BEGIN Data for this exercise
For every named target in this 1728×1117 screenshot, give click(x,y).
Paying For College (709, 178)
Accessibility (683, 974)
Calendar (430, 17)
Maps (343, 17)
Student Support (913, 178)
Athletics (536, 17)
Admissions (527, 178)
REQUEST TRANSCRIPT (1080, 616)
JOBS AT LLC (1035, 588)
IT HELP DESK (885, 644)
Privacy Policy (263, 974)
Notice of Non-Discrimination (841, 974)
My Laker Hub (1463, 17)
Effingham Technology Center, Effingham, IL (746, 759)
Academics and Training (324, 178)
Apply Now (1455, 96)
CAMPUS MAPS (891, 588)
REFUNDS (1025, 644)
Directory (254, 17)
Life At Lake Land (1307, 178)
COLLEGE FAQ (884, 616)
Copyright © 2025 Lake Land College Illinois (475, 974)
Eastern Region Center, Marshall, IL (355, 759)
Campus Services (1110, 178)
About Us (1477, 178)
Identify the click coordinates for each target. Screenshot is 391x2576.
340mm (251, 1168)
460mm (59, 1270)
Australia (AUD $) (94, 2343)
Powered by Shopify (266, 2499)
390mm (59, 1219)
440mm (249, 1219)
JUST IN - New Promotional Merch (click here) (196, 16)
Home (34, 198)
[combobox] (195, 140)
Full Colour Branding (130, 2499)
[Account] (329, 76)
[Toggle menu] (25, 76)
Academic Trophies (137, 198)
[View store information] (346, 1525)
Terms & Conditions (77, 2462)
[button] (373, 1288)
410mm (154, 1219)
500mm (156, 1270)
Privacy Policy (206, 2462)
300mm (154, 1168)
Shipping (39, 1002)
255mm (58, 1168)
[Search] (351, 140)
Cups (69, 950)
END Data for this exercise
Brief
Print all the entries exactly as written.

Answer to the exercise
For every named target in this 1728×1117 screenshot, give click(x,y).
Paying For College (709, 178)
Accessibility (683, 974)
Calendar (430, 17)
Maps (343, 17)
Student Support (913, 178)
Athletics (536, 17)
Admissions (527, 178)
REQUEST TRANSCRIPT (1080, 616)
JOBS AT LLC (1035, 588)
IT HELP DESK (885, 644)
Privacy Policy (263, 974)
Notice of Non-Discrimination (841, 974)
My Laker Hub (1463, 17)
Effingham Technology Center, Effingham, IL (746, 759)
Academics and Training (324, 178)
Apply Now (1455, 96)
CAMPUS MAPS (891, 588)
REFUNDS (1025, 644)
Directory (254, 17)
Life At Lake Land (1307, 178)
COLLEGE FAQ (884, 616)
Copyright © 2025 Lake Land College Illinois (475, 974)
Eastern Region Center, Marshall, IL (355, 759)
Campus Services (1110, 178)
About Us (1477, 178)
Identify the click coordinates for each target. Screenshot is 391x2576.
340mm (251, 1168)
460mm (59, 1270)
Australia (AUD $) (94, 2343)
Powered by Shopify (266, 2499)
390mm (59, 1219)
440mm (249, 1219)
JUST IN - New Promotional Merch (click here) (196, 16)
Home (34, 198)
[combobox] (195, 140)
Full Colour Branding (130, 2499)
[Account] (329, 76)
[Toggle menu] (25, 76)
Academic Trophies (137, 198)
[View store information] (346, 1525)
Terms & Conditions (77, 2462)
[button] (373, 1288)
410mm (154, 1219)
500mm (156, 1270)
Privacy Policy (206, 2462)
300mm (154, 1168)
Shipping (39, 1002)
255mm (58, 1168)
[Search] (351, 140)
Cups (69, 950)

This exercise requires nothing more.